Salleh should ask himself: What he can do for ICT in Malaysia and not what ICT can do for him!

Former Cabinet Minister Tan Sri Rafidah Aziz hit the nail on the head when she advised the new Minister for Communications and Multimedia, Datuk Seri Salleh Said Keruak to improve Internet services instead of shooting himself in the foot by saying Malaysians prefer slower Internet.

She said: “That is embarrassing if the world has the perception that most Malaysians prefer the slower option, and that the government is happy with that!”

Let us see whether Salleh could make amends for his howler that 71 percent of Malaysian Internet users preferred the slower Streamyx broadband package that offered speeds of between 384 kilobyte per second (Kbps) to 1 megabyte per second (Mbps) because Malaysians could not afford faster Internet plans that were more expensive.

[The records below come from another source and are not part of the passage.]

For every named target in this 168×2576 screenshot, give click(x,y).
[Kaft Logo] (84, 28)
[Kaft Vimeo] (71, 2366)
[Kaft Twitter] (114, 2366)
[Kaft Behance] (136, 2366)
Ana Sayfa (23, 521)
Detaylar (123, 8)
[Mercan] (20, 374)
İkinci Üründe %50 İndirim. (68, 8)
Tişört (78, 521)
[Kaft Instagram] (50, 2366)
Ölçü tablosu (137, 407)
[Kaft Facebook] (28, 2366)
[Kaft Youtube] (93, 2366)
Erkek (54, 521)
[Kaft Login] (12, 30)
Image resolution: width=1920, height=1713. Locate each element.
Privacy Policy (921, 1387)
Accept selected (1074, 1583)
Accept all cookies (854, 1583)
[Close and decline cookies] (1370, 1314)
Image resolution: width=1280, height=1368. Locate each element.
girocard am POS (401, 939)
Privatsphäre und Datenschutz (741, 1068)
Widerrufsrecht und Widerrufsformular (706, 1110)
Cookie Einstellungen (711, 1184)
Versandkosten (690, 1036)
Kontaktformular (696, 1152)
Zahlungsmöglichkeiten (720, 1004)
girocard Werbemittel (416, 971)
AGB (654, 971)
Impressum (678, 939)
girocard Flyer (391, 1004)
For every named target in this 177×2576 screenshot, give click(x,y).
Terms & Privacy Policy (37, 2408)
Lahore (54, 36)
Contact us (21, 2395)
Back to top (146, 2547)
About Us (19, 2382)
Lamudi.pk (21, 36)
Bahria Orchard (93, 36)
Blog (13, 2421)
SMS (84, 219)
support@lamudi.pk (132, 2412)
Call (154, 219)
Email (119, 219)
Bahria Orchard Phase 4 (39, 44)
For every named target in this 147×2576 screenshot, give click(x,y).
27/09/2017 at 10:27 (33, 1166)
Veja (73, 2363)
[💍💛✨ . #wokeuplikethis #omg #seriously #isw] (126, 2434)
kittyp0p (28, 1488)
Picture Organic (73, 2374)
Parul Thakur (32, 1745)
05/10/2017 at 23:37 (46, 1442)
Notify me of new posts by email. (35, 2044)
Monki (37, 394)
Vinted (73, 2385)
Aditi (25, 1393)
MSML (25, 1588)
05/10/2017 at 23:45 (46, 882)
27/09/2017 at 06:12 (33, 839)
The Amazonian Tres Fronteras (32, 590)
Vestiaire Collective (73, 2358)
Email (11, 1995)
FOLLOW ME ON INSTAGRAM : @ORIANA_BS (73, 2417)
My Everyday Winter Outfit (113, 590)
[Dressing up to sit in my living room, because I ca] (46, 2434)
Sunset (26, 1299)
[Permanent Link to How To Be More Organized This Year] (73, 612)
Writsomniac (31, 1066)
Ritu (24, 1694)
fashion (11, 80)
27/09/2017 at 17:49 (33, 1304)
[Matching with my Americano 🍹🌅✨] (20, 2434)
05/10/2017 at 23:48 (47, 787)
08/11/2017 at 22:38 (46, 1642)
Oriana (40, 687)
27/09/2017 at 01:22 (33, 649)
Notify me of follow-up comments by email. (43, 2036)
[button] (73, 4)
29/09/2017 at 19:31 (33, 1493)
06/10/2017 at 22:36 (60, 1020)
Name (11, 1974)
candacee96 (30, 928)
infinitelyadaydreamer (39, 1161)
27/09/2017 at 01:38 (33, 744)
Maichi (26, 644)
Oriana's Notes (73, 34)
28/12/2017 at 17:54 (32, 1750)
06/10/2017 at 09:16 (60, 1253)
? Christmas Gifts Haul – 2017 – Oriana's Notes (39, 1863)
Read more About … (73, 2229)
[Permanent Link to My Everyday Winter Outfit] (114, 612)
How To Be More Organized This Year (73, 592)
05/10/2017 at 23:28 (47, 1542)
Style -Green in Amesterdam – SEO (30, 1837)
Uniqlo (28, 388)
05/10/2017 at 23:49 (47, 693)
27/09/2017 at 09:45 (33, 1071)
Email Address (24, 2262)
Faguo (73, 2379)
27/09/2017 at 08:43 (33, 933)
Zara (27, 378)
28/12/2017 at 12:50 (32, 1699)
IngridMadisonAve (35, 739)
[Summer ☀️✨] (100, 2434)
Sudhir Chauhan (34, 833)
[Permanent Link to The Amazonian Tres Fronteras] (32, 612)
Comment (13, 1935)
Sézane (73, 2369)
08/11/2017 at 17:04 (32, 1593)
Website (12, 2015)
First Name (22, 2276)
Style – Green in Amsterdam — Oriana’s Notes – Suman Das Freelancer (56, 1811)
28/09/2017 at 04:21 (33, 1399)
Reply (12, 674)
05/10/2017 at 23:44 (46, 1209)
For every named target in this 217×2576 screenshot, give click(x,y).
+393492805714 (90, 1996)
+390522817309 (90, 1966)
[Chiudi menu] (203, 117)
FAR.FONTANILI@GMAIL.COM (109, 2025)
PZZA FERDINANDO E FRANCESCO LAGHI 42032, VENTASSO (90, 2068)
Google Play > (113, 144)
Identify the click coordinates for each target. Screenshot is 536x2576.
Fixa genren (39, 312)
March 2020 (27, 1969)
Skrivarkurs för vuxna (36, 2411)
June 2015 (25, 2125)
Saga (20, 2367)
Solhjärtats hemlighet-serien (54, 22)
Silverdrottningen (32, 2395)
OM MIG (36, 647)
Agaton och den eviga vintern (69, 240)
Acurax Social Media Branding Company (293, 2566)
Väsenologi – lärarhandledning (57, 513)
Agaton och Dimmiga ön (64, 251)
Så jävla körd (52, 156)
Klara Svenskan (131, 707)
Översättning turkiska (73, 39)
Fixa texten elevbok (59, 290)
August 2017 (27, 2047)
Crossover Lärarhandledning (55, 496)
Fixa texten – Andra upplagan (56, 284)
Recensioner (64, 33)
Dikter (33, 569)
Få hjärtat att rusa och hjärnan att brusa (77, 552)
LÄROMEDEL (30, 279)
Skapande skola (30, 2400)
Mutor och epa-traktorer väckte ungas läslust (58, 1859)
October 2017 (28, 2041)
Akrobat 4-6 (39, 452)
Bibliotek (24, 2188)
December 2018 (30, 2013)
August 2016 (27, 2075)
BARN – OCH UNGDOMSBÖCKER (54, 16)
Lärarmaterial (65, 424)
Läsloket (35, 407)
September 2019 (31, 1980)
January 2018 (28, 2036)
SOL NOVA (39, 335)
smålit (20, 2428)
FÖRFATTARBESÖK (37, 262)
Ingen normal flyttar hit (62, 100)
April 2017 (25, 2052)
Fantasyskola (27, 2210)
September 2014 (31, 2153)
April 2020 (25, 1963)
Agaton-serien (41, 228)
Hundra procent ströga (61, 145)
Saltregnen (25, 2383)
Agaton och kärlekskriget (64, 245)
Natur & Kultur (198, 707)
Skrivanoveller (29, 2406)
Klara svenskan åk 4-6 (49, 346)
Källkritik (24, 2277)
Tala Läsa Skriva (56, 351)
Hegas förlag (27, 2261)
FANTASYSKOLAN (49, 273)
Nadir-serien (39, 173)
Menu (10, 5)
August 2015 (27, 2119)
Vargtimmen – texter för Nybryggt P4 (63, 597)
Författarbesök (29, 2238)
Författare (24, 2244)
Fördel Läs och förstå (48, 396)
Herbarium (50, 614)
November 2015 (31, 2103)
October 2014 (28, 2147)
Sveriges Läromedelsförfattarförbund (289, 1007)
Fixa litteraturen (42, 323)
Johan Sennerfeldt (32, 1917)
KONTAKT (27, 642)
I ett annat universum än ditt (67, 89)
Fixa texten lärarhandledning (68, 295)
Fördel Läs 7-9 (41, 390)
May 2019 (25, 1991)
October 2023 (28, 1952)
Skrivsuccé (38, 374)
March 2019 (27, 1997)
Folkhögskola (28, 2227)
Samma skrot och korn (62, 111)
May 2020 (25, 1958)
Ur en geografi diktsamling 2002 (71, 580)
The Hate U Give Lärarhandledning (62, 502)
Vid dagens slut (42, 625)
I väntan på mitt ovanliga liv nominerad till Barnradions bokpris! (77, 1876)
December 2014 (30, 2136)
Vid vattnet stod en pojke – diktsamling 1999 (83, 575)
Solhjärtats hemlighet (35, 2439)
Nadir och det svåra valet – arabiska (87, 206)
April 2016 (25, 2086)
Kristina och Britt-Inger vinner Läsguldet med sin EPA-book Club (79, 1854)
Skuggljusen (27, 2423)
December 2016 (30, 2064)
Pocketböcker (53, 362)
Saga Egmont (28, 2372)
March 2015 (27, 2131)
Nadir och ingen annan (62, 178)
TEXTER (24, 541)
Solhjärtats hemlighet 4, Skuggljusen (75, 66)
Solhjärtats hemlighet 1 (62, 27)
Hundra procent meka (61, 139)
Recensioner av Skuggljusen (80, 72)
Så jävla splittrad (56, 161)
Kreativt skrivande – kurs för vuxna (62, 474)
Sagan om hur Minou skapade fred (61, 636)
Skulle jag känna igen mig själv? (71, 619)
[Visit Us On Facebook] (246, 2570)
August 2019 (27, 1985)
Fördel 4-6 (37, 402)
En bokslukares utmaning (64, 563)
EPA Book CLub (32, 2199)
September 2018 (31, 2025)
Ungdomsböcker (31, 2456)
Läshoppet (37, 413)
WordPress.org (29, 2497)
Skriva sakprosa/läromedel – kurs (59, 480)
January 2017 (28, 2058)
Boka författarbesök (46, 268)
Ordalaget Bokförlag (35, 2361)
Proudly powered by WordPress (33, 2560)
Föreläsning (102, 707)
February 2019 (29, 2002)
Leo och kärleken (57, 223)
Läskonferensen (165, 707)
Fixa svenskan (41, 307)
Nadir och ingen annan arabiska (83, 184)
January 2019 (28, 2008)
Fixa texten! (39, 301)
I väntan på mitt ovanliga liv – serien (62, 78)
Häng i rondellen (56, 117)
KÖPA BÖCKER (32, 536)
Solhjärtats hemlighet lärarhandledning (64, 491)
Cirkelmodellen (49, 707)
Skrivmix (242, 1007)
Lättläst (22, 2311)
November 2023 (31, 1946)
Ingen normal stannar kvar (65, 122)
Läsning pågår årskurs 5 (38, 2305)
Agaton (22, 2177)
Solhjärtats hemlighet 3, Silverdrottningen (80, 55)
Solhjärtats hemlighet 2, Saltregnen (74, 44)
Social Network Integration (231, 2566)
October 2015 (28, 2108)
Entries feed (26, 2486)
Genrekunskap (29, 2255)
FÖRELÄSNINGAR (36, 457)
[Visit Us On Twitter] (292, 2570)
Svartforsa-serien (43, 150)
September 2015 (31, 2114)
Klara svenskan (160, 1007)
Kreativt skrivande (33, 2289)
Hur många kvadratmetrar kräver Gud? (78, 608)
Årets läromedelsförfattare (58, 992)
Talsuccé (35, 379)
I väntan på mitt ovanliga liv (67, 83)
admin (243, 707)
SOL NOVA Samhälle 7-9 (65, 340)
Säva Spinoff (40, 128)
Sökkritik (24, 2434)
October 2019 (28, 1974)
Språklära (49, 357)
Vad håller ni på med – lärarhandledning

There are no countries in the world which would prefer slower Internet unless it is peopled by cretins and idiots.

Let me refer to some of the points raised in Salleh’s two blog posts.

The Minister should refer to the Internet Users Survey 2014 report uploaded to MCMC website on 2 September 2015 which quoted 71.2% of respondent as saying that their mobile Internet is “sometimes good, sometimes bad” which means it is unreliable.

When Internet service is not reliable at the time when users need it, it is as good as rubbish. The report published by MCMC also states that 7.4% of home Internet users experience “mostly bad” quality of service.

Internet service which is unreliable causes slow Internet experience, wastes bandwidth and increases cost of usage in today's limited data packages.

Why is there no focus on quality of service?

From Salleh’s two blog posts, let me inform Salleh that TM no longer offers Streamyx packages at the speed of 384kbps (not 386kbps as he said in Sept 29 post) and 512kbps. The minimum speed package available is 1mbps for Streamyx as advertised on TM’s website. (

TM has removed the lowest and second lowest priced Streamyx packages at RM60/month (384kbps) and RM90/month (512kbps) from the market and left the 1mbps package priced at RM116.60/month. TM has made it twice as expensive to have wired connection at home for entry level package. Why had the MCMC and the Ministry of Communications allowed such fleecing of the public?

TM’s pricing on Streamyx packages has virtually not changed since it’s introduction except for slight adjustment for 2mbps and 4mbps packages when Unifi was introduced. This is not the way to promote affordability.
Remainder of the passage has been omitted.